Im zweiten Stock duftet es nach Popcorn, das ein Werbepartner unter den Zuschauern verteilt hat. Hier stellen 100 vorausgewählte junge Start-ups ihre Konzepte vor, jeder Pitch dauert nur wenige Minuten, vier Investoren fragen kritisch nach. Die sechs Besten kämpfen am zweiten Tag im Finale auf der Hauptbühne unter anderem um eine Reise zur Privatinsel Necker Island von Unternehmer Richard Branson.

In Sichtweite zur Pitch-Bühne steht Robert Zimmermann. Er ist Gründer und Geschäftsführer von Logistico, einem zwei Jahre alten Start-up aus Krefeld. Investoren braucht er nicht: "Ich wüsste nicht, wofür." Wenn er das Kapital aufstocken müsse, werde er das mit seinen Mitgesellschaftern stemmen. Logistico übernimmt den Versand für andere Unternehmen, "Päckchen packen, lagern, verschicken". Nun sucht Zimmermann neue Kunden und die vielen Jung-Gründer bei Bits & Pretzels sind genau seine Zielgruppe: "Die haben die Garage voll mit ihren Produkten, möchten sie aber wieder für ihr Auto nutzen", sagt Zimmermann. Er und sein Team haben Lagerfläche angemietet, die erst zu einem Viertel belegt ist. Bisher laufe es gut auf der Konferenz, sagt Zimmermann, rund zwölf Interessenten habe er schon am Stand gehabt. Allerdings sei er allein auf der Messe und könne daher die vielen Vorträge und Reden nicht anhören. Was schade ist, denn in den einzelnen Diskussionsrunden können Start-ups viel über das Gründen und Scheitern erfahren, vor allem welche Trends es in der Branche gibt.

Wer aufmerksam zuhört, merkt schnell, wo sich Marktlücken auftun können. Im CEO-Talk der Süddeutschen Zeitung etwa saßen sich am Sonntag Christian Bogatu von Fresh Energy, einem Start-up, das seinen Kunden Strom liefert und dessen Verbrauch per intelligentem Zähler und App kontrolliert, und Johannes Teyssen, Vorstand des Energieversorgers Eon gegenüber. Der Energiemarkt werde sich in den nächsten Jahren komplett verändern, sagte Teyssen: "Ich nehme jedes Start-up ernst, denn es könnte für uns zur Gefahr werden."

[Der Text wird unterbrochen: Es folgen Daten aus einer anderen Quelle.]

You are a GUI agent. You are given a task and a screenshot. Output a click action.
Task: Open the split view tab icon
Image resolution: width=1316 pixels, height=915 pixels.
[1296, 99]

Die Gastgeber von Bits & Pretzels möchten den Besuchern zukünftig noch mehr bieten. Und da könne Kevin Spacey helfen, sagt Felix Haas. Spacey sei unternehmerisch an der Konferenz beteiligt, aber nicht finanziell. Er werde vor allem Kontakte herstellen, schließlich sei die Messe für potenzielle internationale Redner interessanter, wenn ein Schauspieler wie der Amerikaner an Bord sei. Am Morgen nach dem Messe-Dienstag auf dem Oktoberfest beginnt das Team mit den Planungen für nächstes Jahr.